(WRITTEN REQUEST) Reproduce the ICT and CRM passage below word for word, starting with "Literature Review" and going on through "on CRM performance.".

In the last decade, considerable development and enhancement seen in information and communication technologies (ICT) had a great affect on all business areas. ICT has become the core of many major applications such as e-business, Supply Chain Management (SCM), Knowledge Management (KM), and Customer Relationship Management (CRM); thus ICT has become one of the major investments and the price of entry for manufacturing and service companies to the competitive electronic global market. ICT empowered the organizations with capabilities to better understand and control their marketing information, and shift towards customer-centric business models (Roberts, 2000). Further, CRM emerged in the ICT era as a set of strategies that generate a 360 degree view on customers across all functional areas. It is aiming to provide customers with a maximum level of services and to generate long-term one-to-one relationship with the customers (Seeman & O'Hara, 2006). CRM has its roots in Sale Force Automation (SFA) tools that focus more on selling, rather than on administrative activities, by automating routine activities like tracking customer contact information, and sales forecasting. In addition, it has roots in relationship marketing, which concentrates on attracting and improving customer relationships for the purpose of developing long-term profitability. It does so by moving towards customer retention, by managing customer relationships rather than transaction-based marketing aiming to gain new customers. Hence, CRM is a sophisticated application that provides comprehensive knowledge about customers by mining customer data to predict their behavior, hidden trends, and buying patterns (Chen & Popovich, 2003; Light, 2003). Despite the humble start of CRM, the last decade witnessed a massive growth of CRM systems in many business industries, thus the emergence of ICT has positively affected the CRM by introducing a new era of IT based CRM models. In summary, with the help of data from existing PSCs in Jordan, this paper will demonstrate the effect of ICT on CRM performance; it is one of the first studies about the effect of CRM and ICT in this sector.

Literature Review

CRM research can be classified into many areas which address it in terms of concept, framework, software, applications, strategies, technologies, and performance. However, minimal research on CRM and ICT has derived the need to discuss the relationship between ICT and CRM performance and the effect of CRM factors, such as, market orientation, IT investments, and mass customization, benefiting from ICT on CRM performance.

(SUPPLIED DATA)
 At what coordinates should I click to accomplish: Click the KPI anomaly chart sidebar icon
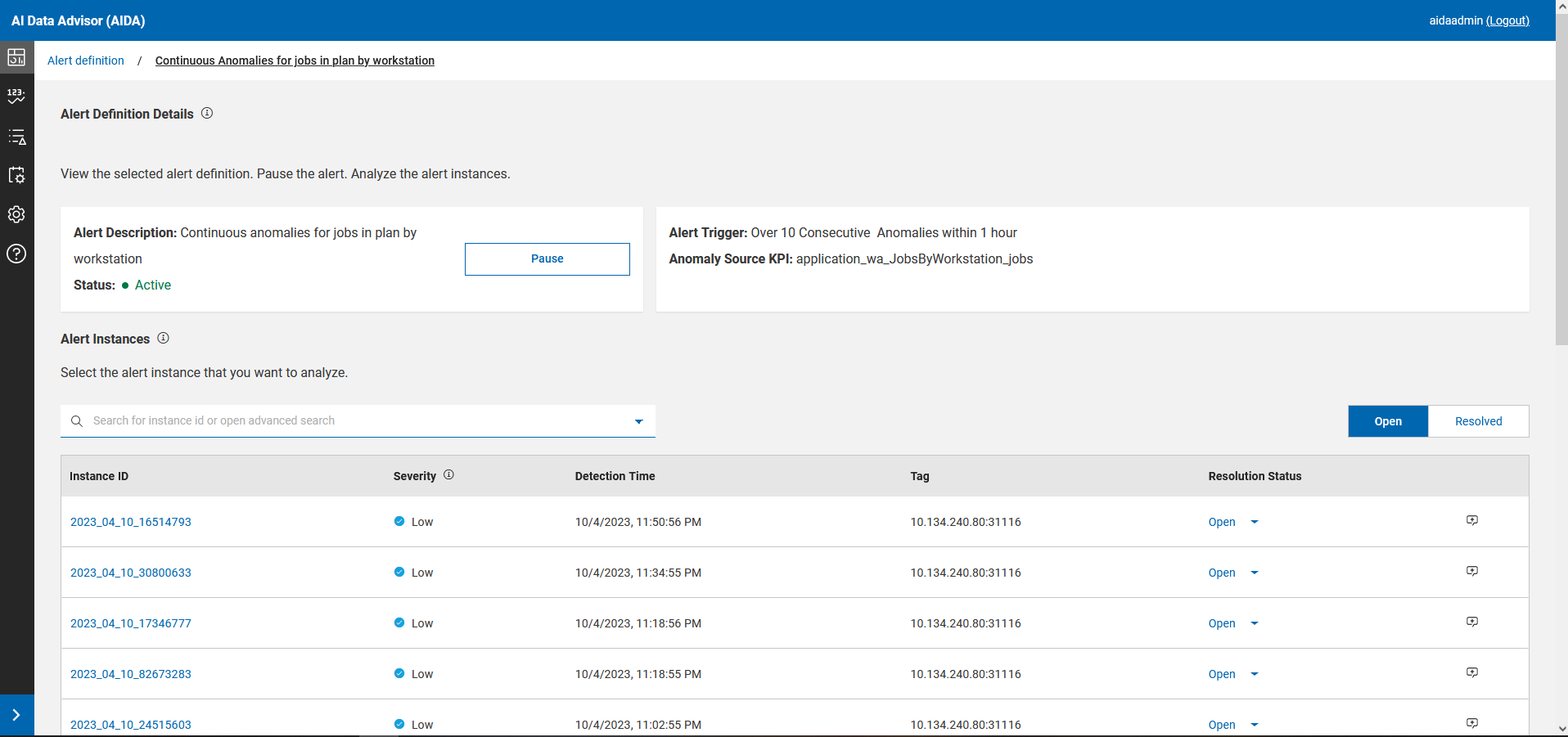pyautogui.click(x=16, y=97)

(RIGHT ANSWER)
Literature Review

CRM research can be classified into many areas which address it in terms of concept, framework, software, applications, strategies, technologies, and performance. However, minimal research on CRM and ICT has derived the need to discuss the relationship between ICT and CRM performance and the effect of CRM factors, such as, market orientation, IT investments, and mass customization, benefiting from ICT on CRM performance.